SageView Advisory Group, an Irvine, Calif.-based provider of retirement plan consulting, research and advice, assisted LDI in evaluating and selecting NYLIM Retirement Plan Services.
Yamaha Canada Chooses Textron
Textron Financial Canada Ltd. is now the floorplan funding source for Yamaha dealers in Canada.
“Yamaha dealers will continue to enjoy the benefits of working with dedicated Yamaha financial staff, but with Textron providing the capital and back-office operations,” said Lyndsay Oglesby, marketing analyst, Textron Financial Corp.
“Our dealers expect dealing with YMCF to be an easy, positive experience. Teaming with Textron Financial will help us fulfill our mission,” said Chris Brown, general manager, Yamaha Motor Canada Ltd. financial services.

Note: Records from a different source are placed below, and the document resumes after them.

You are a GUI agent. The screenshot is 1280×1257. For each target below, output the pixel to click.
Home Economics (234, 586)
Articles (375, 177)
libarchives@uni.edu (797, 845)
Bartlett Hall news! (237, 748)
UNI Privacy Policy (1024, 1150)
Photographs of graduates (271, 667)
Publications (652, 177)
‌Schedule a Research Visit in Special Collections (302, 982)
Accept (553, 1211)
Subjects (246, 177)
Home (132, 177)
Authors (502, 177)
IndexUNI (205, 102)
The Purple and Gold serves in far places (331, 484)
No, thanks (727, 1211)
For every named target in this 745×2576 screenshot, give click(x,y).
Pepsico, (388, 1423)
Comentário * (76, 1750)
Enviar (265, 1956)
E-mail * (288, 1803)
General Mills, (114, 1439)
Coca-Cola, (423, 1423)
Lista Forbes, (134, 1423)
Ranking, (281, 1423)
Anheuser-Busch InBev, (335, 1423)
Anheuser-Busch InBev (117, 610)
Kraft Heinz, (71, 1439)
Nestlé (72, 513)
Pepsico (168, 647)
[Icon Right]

Yamaha Motor Canada Ltd. is a wholly owned subsidiary of Yamaha Motor Company, Ltd. Headquartered in Toronto, Yamaha Motor Canada distributes products through more than 400 independent Canadian dealers.
Textron Financial Canada is a division of Textron Financial, a diversified commercial finance company with more than $10 billion Canadian in managed receivables. Both are part of Textron Inc., a $10 billion multi-industry company that also owns brands such as Bell Helicopter, Cessna Aircraft, Jacobsen, Kautex, Lycoming, E-Z-GO and Greenlee, among others.
ISDE champ opens NYMEX
Six-time ISDE gold medalist and Christini All-Wheel-Drive bike pilot Chris Smith recently learned that one unique opportunity occasionally leads to another, and a simple ride on a new bike could land you at the New York Mercantile Exchange (NYMEX) ringing the opening bell.
Christini Technologies Inc., Philadelphia, Penn., produces an AWD system for motorcycles. Christini is currently campaigning the first series of AWD bikes in selected events on the East Coast. Smith first rode a Christini AWD bike in the ECEA’s High Mountain enduro on June 25. A week later, riding a modified Honda CRF 250X equipped with Christini AWD technology, he finished first in the A-250 bracket at the Shotgun Enduro race in Grier, Penn.
The opportunity to ring the NYMEX opening bell came by way of Matt Trattner of Tradewise, director of Christini’s latest funding effort. Trattner arranged the day with NYMEX’s Madeline Boyd, senior vice president of external affairs.
Flanked by a group of Christini investors and employees, Smith shared the honor with Robert Adley, state senator of Louisiana.